Per riprendersi dalla nostalgia degli anni zero

The Magnetic Fields 50 Song Memoir 1479398892 640x640Sono la generazione un po’ sfigata successiva a quella dei favolosi anni novanta del rock alternativo, americano in particolare. Sono quelli che hanno scritto una piccola parte della storia dei primi anni Duemila, che già di per sé è una piccolissima parte della storia del rock alternativo. Forse consapevoli di essere stati dimenticati da tutti, in questi primi mesi del 2017 sembra che in diversi di loro si siano dati appuntamento per tornare, in maniera più o meno inaspettata, per riprovarci. I meno attesi erano probabilmente gli australiani Sodastream, che hanno fatto innamorare una piccola (scusate se insisto) nicchia di curiosi con i loro primi due album in particolare all’insegna di un folk cameristico tutto melodia e malinconia, tra chitarra acustica e contrabbasso, dando il meglio tra il 2000 e il 2001, e che tornano ora con un disco (Little by little) sempre piuttosto simile ma anche molto ispirato, forse anche perché arriva 11 anni dopo l’ultima volta. Era nell’aria da un po’ di tempo, ma desta inevitabilmente sorpresa anche il ritorno dei Grandaddy – sempre 11 anni dopo l’ultima volta, chissà perché – eroi minori di un certo modo di fare rock in America, che voleva portare Neil Young nella contemporaneità e che trovò la formula perfetta nel 2000 con The Sophtware Slump.
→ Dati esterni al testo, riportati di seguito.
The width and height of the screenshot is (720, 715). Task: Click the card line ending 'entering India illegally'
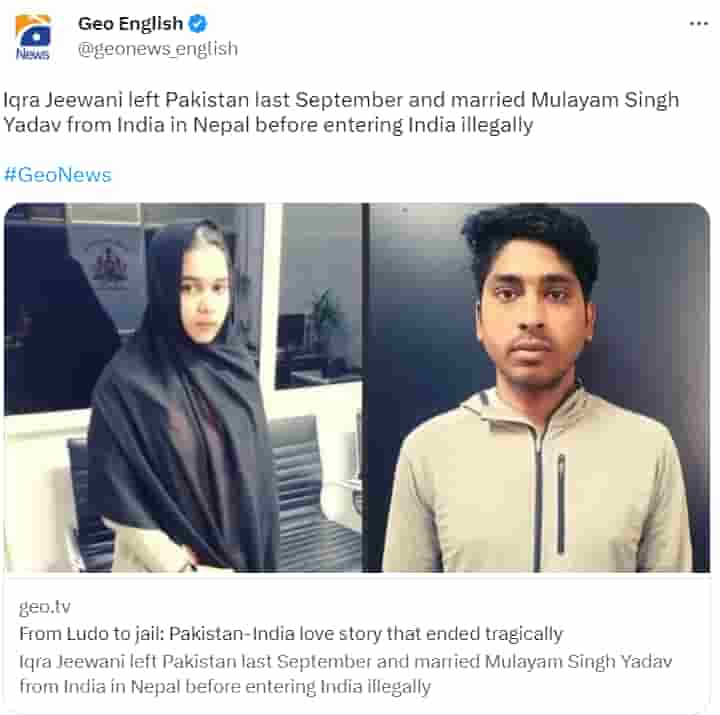(225, 687)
Anche in questo caso, il nuovo disco funziona: sarà che un suono come il loro mancava, oggi, in fondo in fondo. Rischia poi di diventare addirittura un piccolo capolavoro, invece, il 50 Song Memoir dei Magnetic Fields di Stephin Merritt, 50 – cinquanta – canzoni, una per ogni anno della sua vita, per una biografia in musica che è un degno seguito delle 69 Love Songs di 18 anni fa, grazie alle quali è diventato nei primi anni duemila un oggetto di culto senza però poi riuscire a mantenere le aspettative nella (seppur vasta) produzione successiva. Sempre in gran spolvero, invece, gli Spoon, con un altro disco niente male in uscita in questi giorni, tanto che non viene neanche troppa nostalgia del loro filotto di indie-rock da collezione di inizo anni Duemila (su tutti da ricordare Girls Can Tell e Kill the Moonlight). Torna su buoni livelli (dopo anni da dimenticare) anche quel pazzo di Jamie Stewart con il suo progetto di art-rock sperimentale, Xiu Xiu, di cui però finiremo sempre per ricordare (giustamente) solo i primi tre album.
Altre segnalazioni sparse di eroi degli anni Zero caduti nel dimenticatoio e usciti con un disco in queste settimane: Joan of Arc, Piano Magic, Shins, Clap Your Hands Say Yeah, Why?, Jens Lekman. Tutti dischi, però, purtroppo, piuttosto prescindibili.